Przypomnijmy, że gdy Tomasz Grodzki (Koalicja Obywatelska) został marszałkiem Senatu, w mediach pojawiły się oskarżenia, jakoby przed laty żądał korzyści majątkowych za przeprowadzenie operacji. Polityk jest lekarzem od 1983 roku. Od 1995 roku był ordynatorem Oddziału Torakochirurgii w Szpitalu im. Prof.
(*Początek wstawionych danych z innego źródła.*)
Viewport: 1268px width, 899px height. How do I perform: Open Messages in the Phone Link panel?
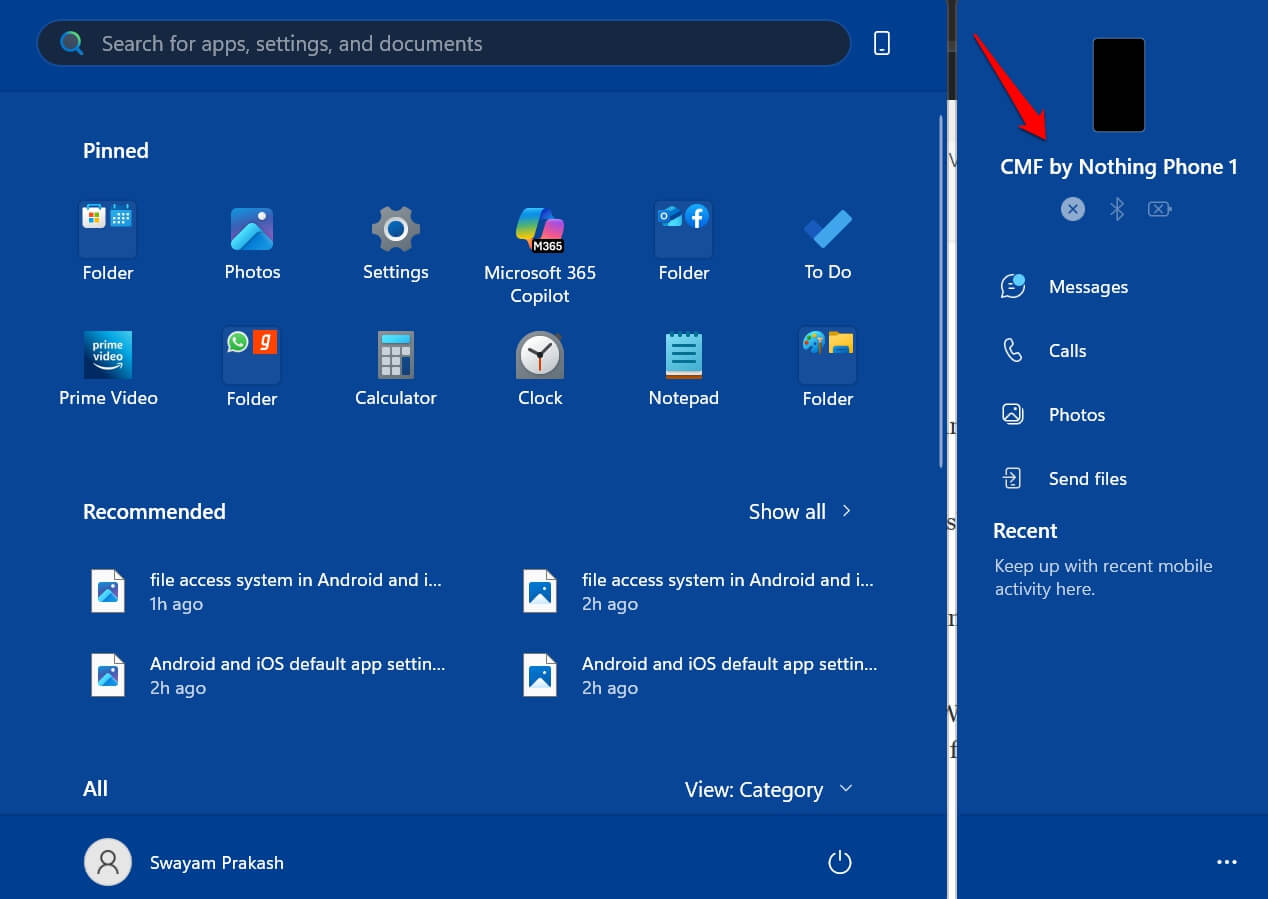[1088, 286]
Alfreda Sokołowskiego w Szczecinie, a w latach 1998-2016 pełnił funkcję dyrektora tej placówki.
W oświadczeniu jakie przekazał mediom pełnomocnik Tomasza Grodzkiego, mecenas Jacek Dubois, zauważa on, że pierwsze oskarżenia dotyczące rzekomego łapówkarstwa sprzed dwudziestu lat pojawiły się dopiero, gdy Tomasz Grodzki został marszałkiem Senatu, a kolejne - gdy Grodzki zapowiedział, że Senat przyjrzy się tzw. ustawie kagańcowej z najwyższą starannością.
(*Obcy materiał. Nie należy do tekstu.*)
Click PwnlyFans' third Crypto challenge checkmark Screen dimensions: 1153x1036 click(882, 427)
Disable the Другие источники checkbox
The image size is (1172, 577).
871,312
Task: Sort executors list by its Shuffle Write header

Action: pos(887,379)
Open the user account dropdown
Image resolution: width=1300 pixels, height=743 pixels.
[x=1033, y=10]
"Co znamienne, zarzuty te zostały mu postawione w przestrzeni medialnej przez osoby deklarujące swoją przynależność do odmiennego niż on obozu politycznego (...) Powyższe okoliczności pozwalają domniemywać, że stawiane zarzuty nie mają charakteru merytorycznego, lecz są efektem bardzo brutalnej i bezpardonowej walki politycznej" - napisał mec. Dubois.
W oświadczeniu czytamy, że Tomasz Grodzki odnosi wrażenie, że stosowne organy reagują inaczej, gdy zarzuty stawiane są jemu, a inaczej, gdy oskarżane są inne osoby sprawujące ważne urzędy w państwie. Grodzki podkreślił, że niektóre oskarżone osoby mogą liczyć na obronę ze strony najważniejszych osób w kraju jeszcze zanim zapoznają się one z materiałami dowodowymi.
"Pan Marszałek dostrzega podobieństwo zaistniałej sytuacji do sytuacji tragicznie zmarłego Prezydenta Gdańska Pawła Adamowicza, gdy media rządowe rozprzestrzeniały w przestrzeni publicznej zniesławiające go treści dając niejako przyzwolenie do dalszych takich zachowań".
W oświadczeniu, które przekazał mediom mecenas Jacek Dubois, Tomasz Grodzki stanowczo zaprzeczył stawianym mu zarzutom i zapewnił, że nie zamierza przyjąć roli ofiary. Polityk zdecydował się wejść na ścieżkę sądową i "zlecił swojemu pełnomocnikowi skierowanie w tej sprawie szeregu prywatnych aktów oskarżenia" - czytamy w oświadczeniu cytowanym przez rmf24.pl.